• _Exercise instructions_: Write out the rows verbatim, starting at the line that contains "Task: Click the Ryanair" and ending at the line that contains "[x=215, y=113]", with both of those lines included.

• _Source material_:
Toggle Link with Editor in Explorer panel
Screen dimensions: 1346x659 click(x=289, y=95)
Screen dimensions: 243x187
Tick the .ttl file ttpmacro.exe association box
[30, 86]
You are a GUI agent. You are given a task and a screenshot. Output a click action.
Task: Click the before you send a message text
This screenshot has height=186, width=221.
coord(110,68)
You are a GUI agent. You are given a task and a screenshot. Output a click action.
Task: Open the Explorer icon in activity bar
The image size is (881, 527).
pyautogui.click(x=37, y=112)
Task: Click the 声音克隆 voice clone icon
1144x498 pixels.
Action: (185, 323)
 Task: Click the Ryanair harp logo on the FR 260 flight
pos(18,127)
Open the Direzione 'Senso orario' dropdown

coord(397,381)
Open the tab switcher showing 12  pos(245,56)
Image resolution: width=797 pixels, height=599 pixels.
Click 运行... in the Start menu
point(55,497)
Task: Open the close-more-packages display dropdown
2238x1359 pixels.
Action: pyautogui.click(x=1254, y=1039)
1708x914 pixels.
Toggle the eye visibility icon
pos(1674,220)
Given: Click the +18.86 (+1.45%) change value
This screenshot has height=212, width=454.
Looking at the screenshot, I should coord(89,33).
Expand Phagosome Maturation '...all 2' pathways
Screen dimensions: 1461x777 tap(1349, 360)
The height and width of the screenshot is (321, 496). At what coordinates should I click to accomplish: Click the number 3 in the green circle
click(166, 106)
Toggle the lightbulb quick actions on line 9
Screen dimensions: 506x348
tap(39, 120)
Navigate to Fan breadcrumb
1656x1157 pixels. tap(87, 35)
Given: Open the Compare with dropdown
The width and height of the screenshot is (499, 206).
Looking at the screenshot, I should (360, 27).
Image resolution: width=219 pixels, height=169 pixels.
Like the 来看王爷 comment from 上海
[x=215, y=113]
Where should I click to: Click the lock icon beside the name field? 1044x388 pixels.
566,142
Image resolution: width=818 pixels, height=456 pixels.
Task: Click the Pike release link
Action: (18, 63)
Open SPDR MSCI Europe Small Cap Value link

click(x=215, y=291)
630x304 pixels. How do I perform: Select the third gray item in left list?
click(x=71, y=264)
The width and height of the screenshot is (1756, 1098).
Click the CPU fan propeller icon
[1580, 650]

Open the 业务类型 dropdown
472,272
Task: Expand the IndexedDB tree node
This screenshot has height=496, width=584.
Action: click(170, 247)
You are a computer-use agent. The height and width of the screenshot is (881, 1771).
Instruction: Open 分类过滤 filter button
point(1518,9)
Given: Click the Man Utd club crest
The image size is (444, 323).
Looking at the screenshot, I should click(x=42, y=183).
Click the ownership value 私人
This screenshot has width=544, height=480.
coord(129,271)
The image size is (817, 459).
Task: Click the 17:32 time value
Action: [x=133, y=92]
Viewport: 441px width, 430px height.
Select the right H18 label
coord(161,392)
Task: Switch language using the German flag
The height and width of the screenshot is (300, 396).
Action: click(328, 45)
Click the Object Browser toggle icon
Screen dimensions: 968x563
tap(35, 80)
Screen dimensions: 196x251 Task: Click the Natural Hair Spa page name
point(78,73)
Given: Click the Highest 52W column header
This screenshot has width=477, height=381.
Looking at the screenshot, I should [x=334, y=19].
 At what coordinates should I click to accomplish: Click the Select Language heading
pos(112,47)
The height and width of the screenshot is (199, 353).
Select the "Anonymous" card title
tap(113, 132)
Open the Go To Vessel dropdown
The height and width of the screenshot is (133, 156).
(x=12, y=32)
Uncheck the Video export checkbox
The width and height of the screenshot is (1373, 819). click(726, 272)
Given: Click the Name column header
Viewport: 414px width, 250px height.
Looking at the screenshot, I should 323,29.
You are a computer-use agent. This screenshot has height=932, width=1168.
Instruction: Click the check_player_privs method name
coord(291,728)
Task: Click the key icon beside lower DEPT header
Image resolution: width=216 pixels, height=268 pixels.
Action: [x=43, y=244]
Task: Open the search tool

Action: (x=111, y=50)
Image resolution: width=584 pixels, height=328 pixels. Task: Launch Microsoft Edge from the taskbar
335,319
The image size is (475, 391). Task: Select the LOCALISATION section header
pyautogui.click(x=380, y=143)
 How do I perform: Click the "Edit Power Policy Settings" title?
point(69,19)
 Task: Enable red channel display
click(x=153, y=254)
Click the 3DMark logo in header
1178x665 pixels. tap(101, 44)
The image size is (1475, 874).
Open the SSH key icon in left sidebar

• _Problem solution_:
 Task: Click the Ryanair harp logo on the FR 260 flight
pos(18,127)
Open the Direzione 'Senso orario' dropdown

coord(397,381)
Open the tab switcher showing 12  pos(245,56)
Image resolution: width=797 pixels, height=599 pixels.
Click 运行... in the Start menu
point(55,497)
Task: Open the close-more-packages display dropdown
2238x1359 pixels.
Action: pyautogui.click(x=1254, y=1039)
1708x914 pixels.
Toggle the eye visibility icon
pos(1674,220)
Given: Click the +18.86 (+1.45%) change value
This screenshot has height=212, width=454.
Looking at the screenshot, I should coord(89,33).
Expand Phagosome Maturation '...all 2' pathways
Screen dimensions: 1461x777 tap(1349, 360)
The height and width of the screenshot is (321, 496). At what coordinates should I click to accomplish: Click the number 3 in the green circle
click(166, 106)
Toggle the lightbulb quick actions on line 9
Screen dimensions: 506x348
tap(39, 120)
Navigate to Fan breadcrumb
1656x1157 pixels. tap(87, 35)
Given: Open the Compare with dropdown
The width and height of the screenshot is (499, 206).
Looking at the screenshot, I should (360, 27).
Image resolution: width=219 pixels, height=169 pixels.
Like the 来看王爷 comment from 上海
[x=215, y=113]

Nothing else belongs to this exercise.